Convergent effector targeting of ROS signaling networks in plant cells. Plant pathogens secrete effectors into the apoplastic area and cytoplasm of plant cells. These apoplastic effectors interfere with PRR-mediated PAMP recognition, ultimately leading to the inactivation of plasma membrane-bound RBOHs. Cytoplasmic effectors target the kinase domains of PRRs, the receptor-like cytoplasmic kinase (RLCK) BIK1, MAPK cascades, and WRKY transcription factors, inhibiting the transcription of RBOHs and NADP-ME, both essential for robust ROS generation. A bacterial type III effector inhibits BIK1 downstream of the PRR (BAK1), enhancing virulence. Some cytoplasmic effectors target vesicle trafficking, suppressing the transport of ROS-producing RBOH enzymes to the plasma membrane during infection.

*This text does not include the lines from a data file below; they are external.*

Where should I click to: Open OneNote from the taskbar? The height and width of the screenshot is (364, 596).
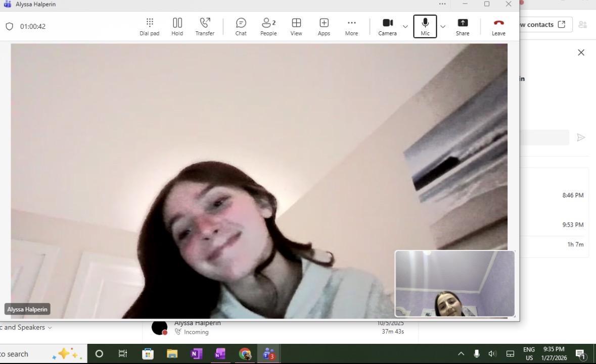coord(196,354)
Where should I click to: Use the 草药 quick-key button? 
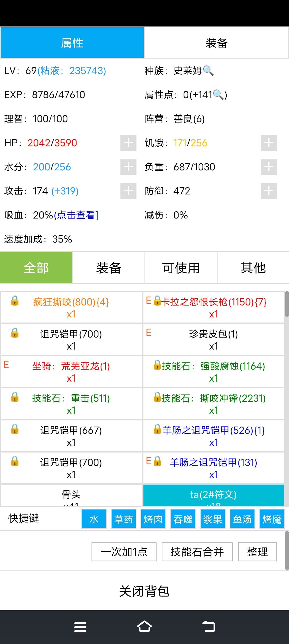(x=124, y=519)
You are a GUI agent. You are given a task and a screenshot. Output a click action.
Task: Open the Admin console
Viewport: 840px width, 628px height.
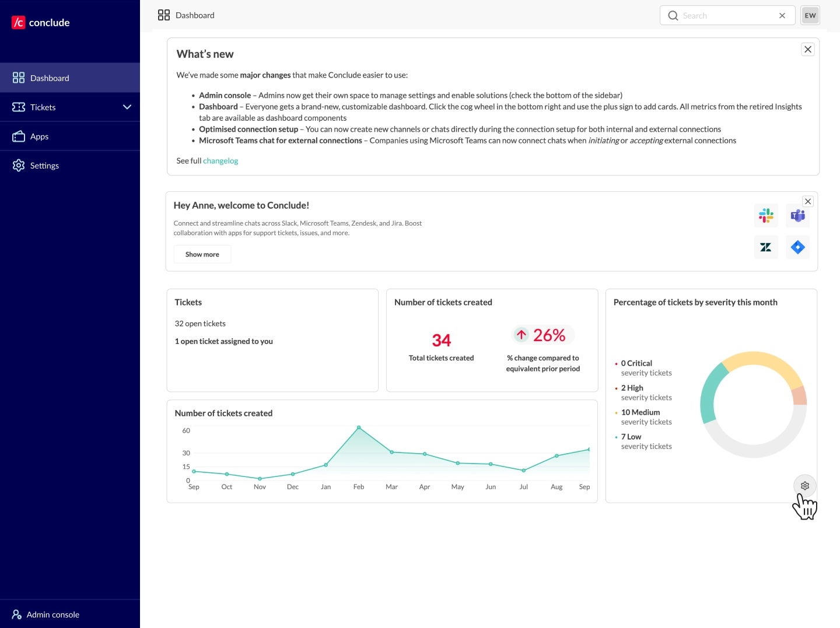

Secreted pathogen effectors block the metabolic coenzyme NADP-ME, inhibiting the transfer of electrons to the NADPH oxidases (RBOHs) responsible for ROS generation. The biomembrane channels, aquaporins, mediate H₂O₂ transport across biological membranes. However, when specific pathogen effectors recognize intracellular NLR proteins, the effector no longer functions as a virulence factor; here, the effector-NLR complex leads to a strong apoplastic ROS burst and HR cell death response. The PRR-associated kinase BIK1 directly phosphorylates the NADPH oxidase RBOHD to enhance RBOHD-mediated ROS production. Rac1 directly interacts with both NLR and RBOH to activate RBOH. Apoplastic ROS are toxic to pathogens and also activate MAPK cascades and RBOH enzymes in their role as immune signal molecules.